* _What the task asks_:
Reproduce the listing below word for word and exclude any picture.
** Opening Supplied records block **
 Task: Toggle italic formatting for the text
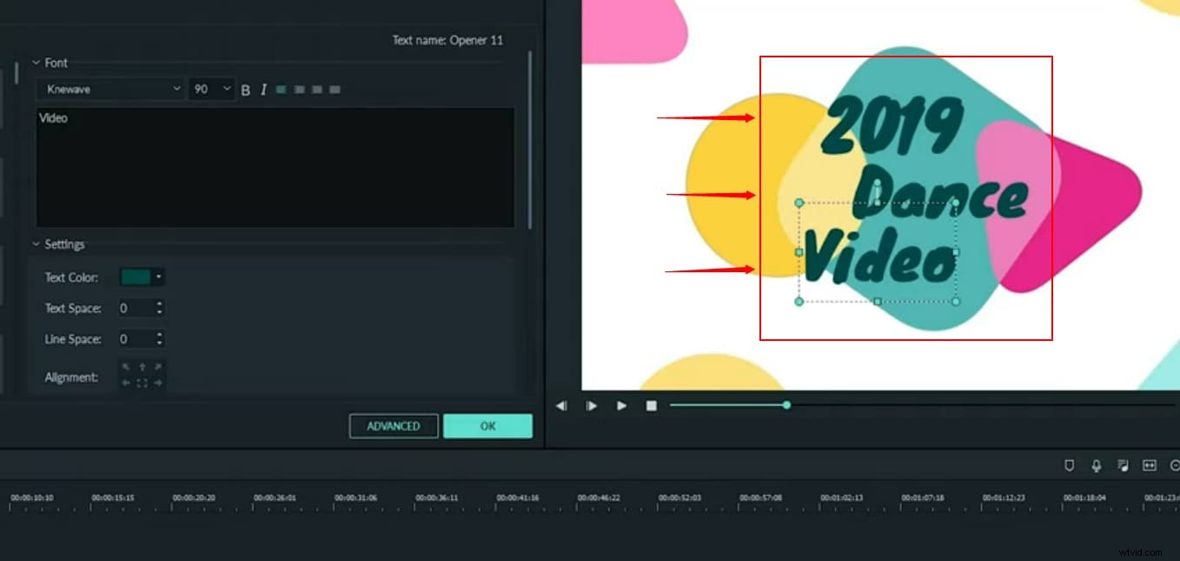263,89
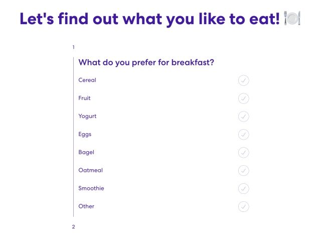Image resolution: width=321 pixels, height=234 pixels.
Task: Check the circle next to Cereal
Action: (x=244, y=80)
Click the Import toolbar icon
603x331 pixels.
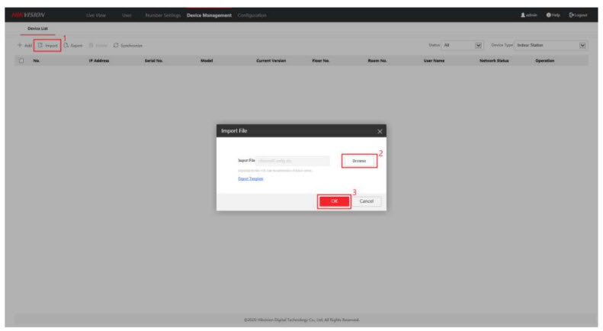pos(38,45)
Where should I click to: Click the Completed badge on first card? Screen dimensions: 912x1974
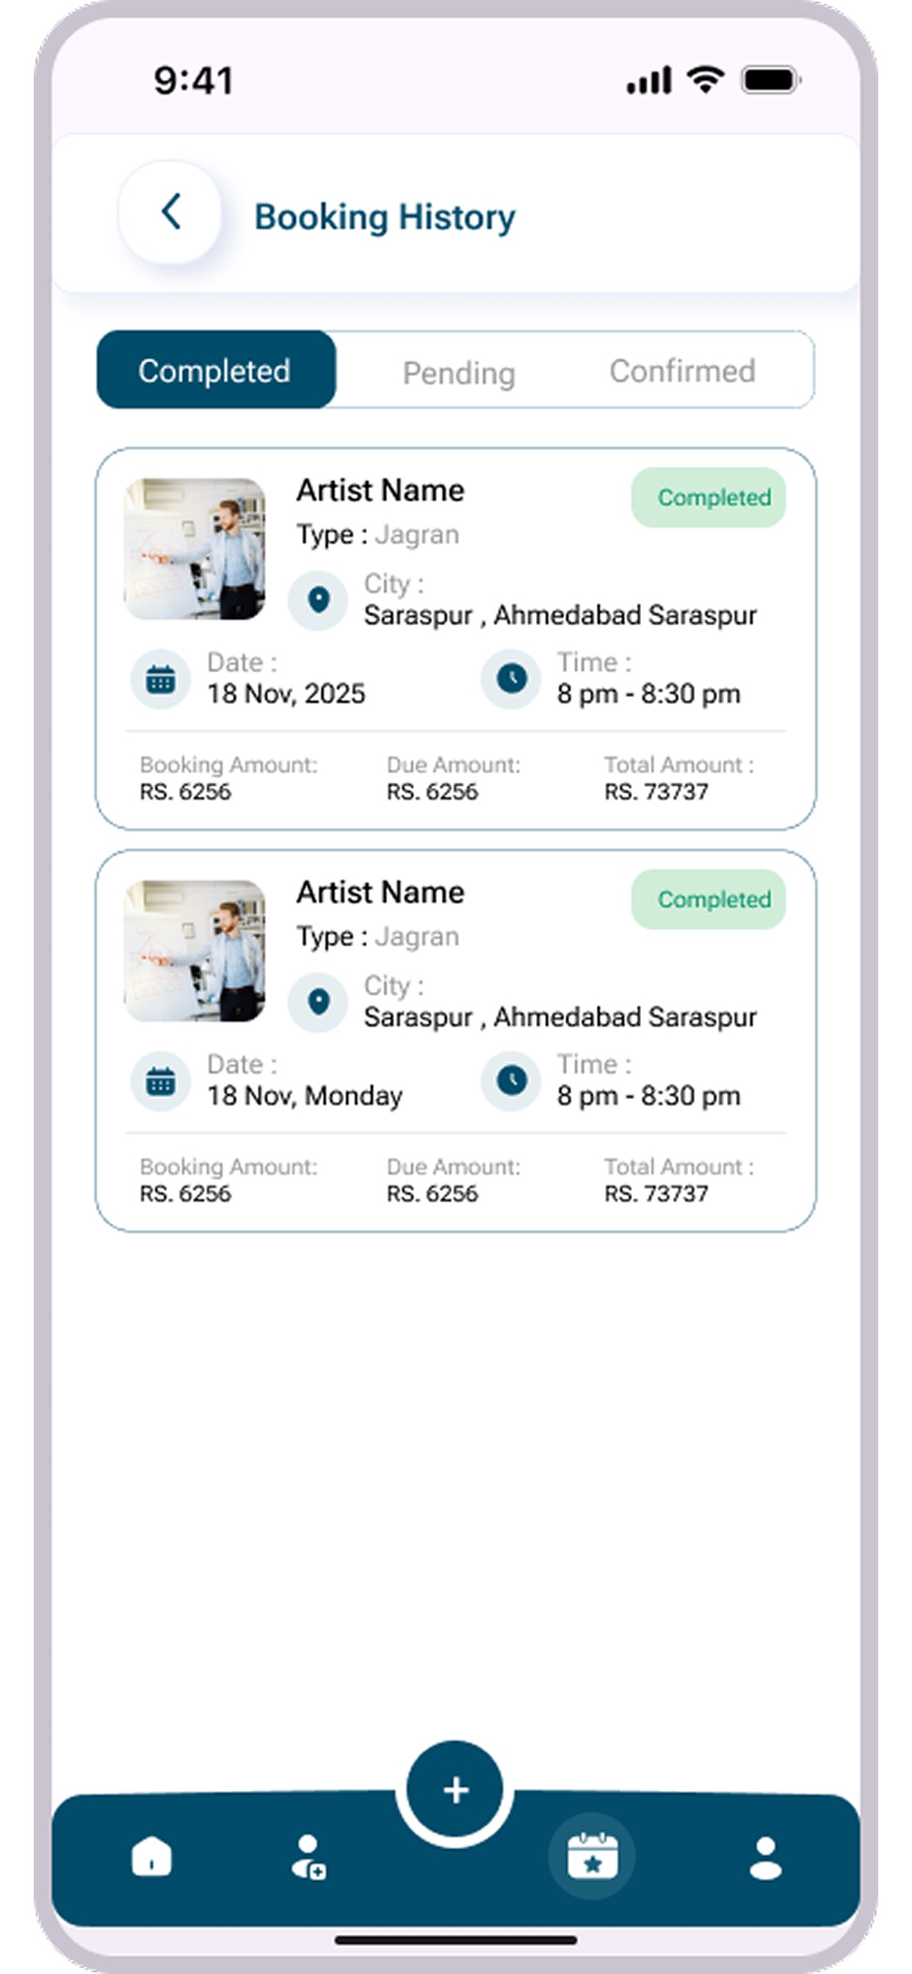coord(708,497)
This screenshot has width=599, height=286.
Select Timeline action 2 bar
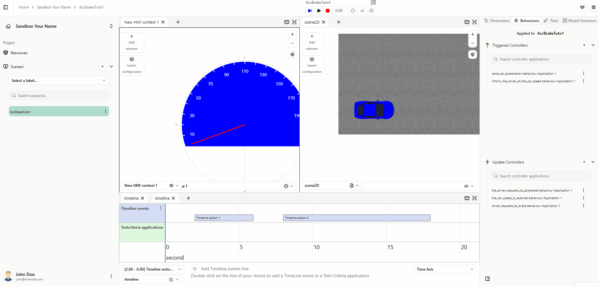pyautogui.click(x=356, y=218)
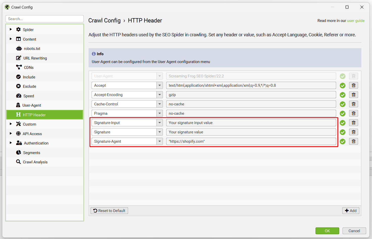Viewport: 372px width, 239px height.
Task: Click the Crawl Analysis magnifier icon
Action: (x=18, y=162)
** Closing Supplied records block **
* _Written response_:
 Task: Toggle italic formatting for the text
263,89
Image resolution: width=321 pixels, height=234 pixels.
Task: Check the circle next to Cereal
Action: (x=244, y=80)
Click the Import toolbar icon
603x331 pixels.
pos(38,45)
Where should I click to: Click the Completed badge on first card? Screen dimensions: 912x1974
coord(708,497)
This screenshot has width=599, height=286.
Select Timeline action 2 bar
pyautogui.click(x=356, y=218)
Viewport: 372px width, 239px height.
Task: Click the Crawl Analysis magnifier icon
Action: (x=18, y=162)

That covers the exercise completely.